PreyProject pressimism

I’ve been hearing things about Prey Project, which is an open-source recovery tool for mobile computers (and handsets). I’ve been skeptical because in order for Prey to really work, it requires you to ignore best practices for securing your system. My conclusion is that if you want to use Prey, your computer needs to be about as secure as your average Bait Car.

Doesn’t sound very reassuring does it?

This is a copy of my recent Reader Report: Security on MacInTouch. I was responding to a line from the Prey Project FAQ that reads:

Will Prey still phone home if there’s no user logged in?

The answer is yes, since Prey runs in the background as the root (system) user.

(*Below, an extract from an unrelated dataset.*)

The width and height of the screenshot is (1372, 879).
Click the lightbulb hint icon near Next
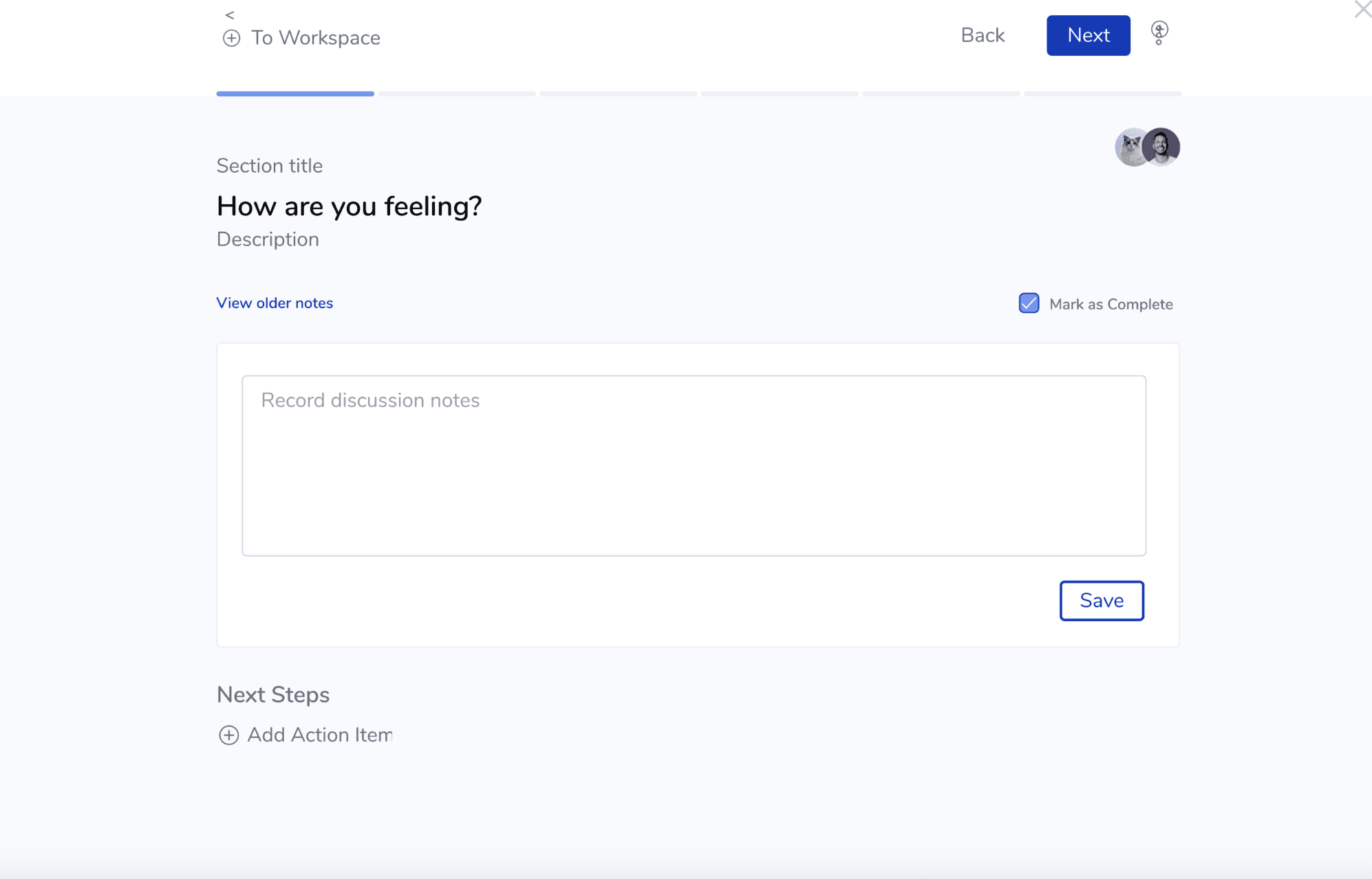pyautogui.click(x=1159, y=33)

My testing revealed this isn’t accurate. I have not yet tried to validate if Prey will attempt to hit an insecure wireless network, but I will explain my test case:

Test system

  • MacBookAir4,2 running Mac OS X Lion 10.7.1
  • Local accounts like most people use, password required.
  • Whole-disk encryption “FileVault 2” active and enabled[1]

Remote server

  • created a lost.html as per Prey’s instructions
  • configured smtp credentials for a gmail account
  • watched the prey agent check-in with the remote server to pull lost.html a few times[2]

Test Begins

  • Sleep the MacBook Air
  • Wait five minutes (per my configured check-in) to confirm sleeping as expected
  • Remove lost.html from the remote server per Prey’s instruction
  • Wait another five minutes (still no GETs of lost.html)
  • Wake up the MacBook to a lock screen asking for my password
  • Wait five minutes (still no GETs)
  • Fail a couple of logins and then clicking to Switch User (still no GETs)
  • Login as my locked user
  • once logged in, my Keychain unlocks, and my WiFi connection is authenticated, lost.html gets pulled and it works as expected

Conclusion

Prey may work for people who rely on insecure wireless networks and don’t protect their system with a password or any form of encryption of their data. I didn’t test that (and if nobody else volunteers I’ll do that too!).

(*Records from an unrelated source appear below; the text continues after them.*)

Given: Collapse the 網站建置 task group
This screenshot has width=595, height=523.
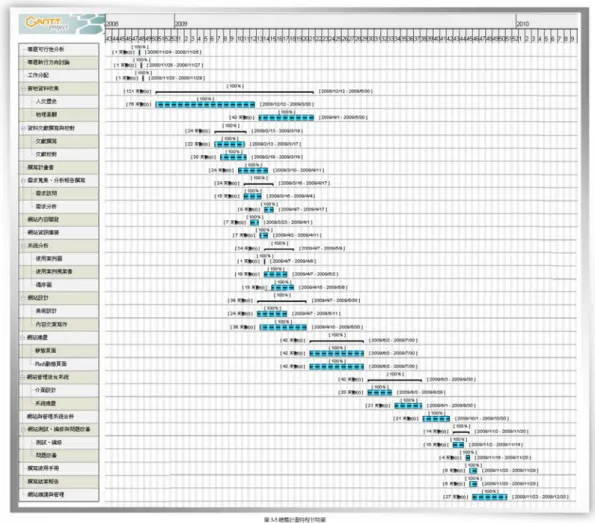Looking at the screenshot, I should 23,337.
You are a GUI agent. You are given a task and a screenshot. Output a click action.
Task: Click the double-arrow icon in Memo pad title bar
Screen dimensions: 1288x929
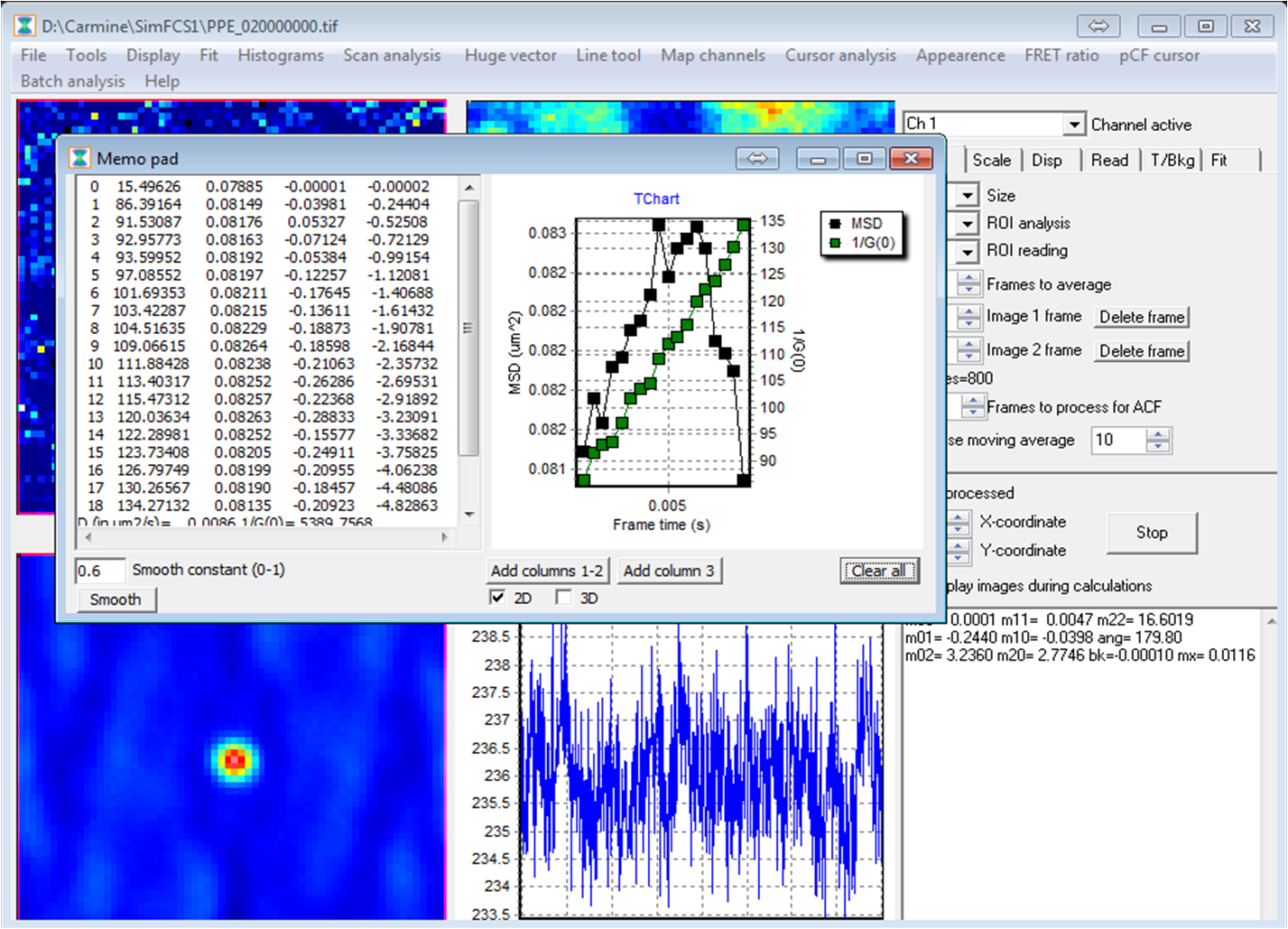coord(757,159)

I wouldn’t recommend relying on Prey if you are security-conscious and leverage whole-disk encryption via FileVault 2 or other mechanisms, or use authenticated wireless connections. Doing so would require you to ignore best practices. I certainly wouldn’t recommend a small business or enterprise use Prey.

I would rather a thief get a MacBook they have to re-image and that I’ll never see again than let them have access to my data. Mac OS X Lion’s “Samaritan” message lets you display a message on the login screen that is probably going to be more effective in getting your Mac back!

When iCloud is released the “Find my Mac” service may be a better option, it isn’t known how that service will work. It’s possible that the tight integration with iCloud will provide some level of accountability for devices you have associated with your ID and report them as stolen? Who knows!?

[1] If you follow Prey Project’s advice and have an account that requires no login to “lure” people into using your Mac, you are negating whole-disk encryption. Don’t follow their advice if you expect whole-disk encryption to encrypt your files, should your Mac be stolen.

[2] The nerve of these people using cron instead of launchd! — not following OS X conventions isn’t a great way to deploy this software in my opinion. I’m being somewhat tongue-in-cheek but c’mon.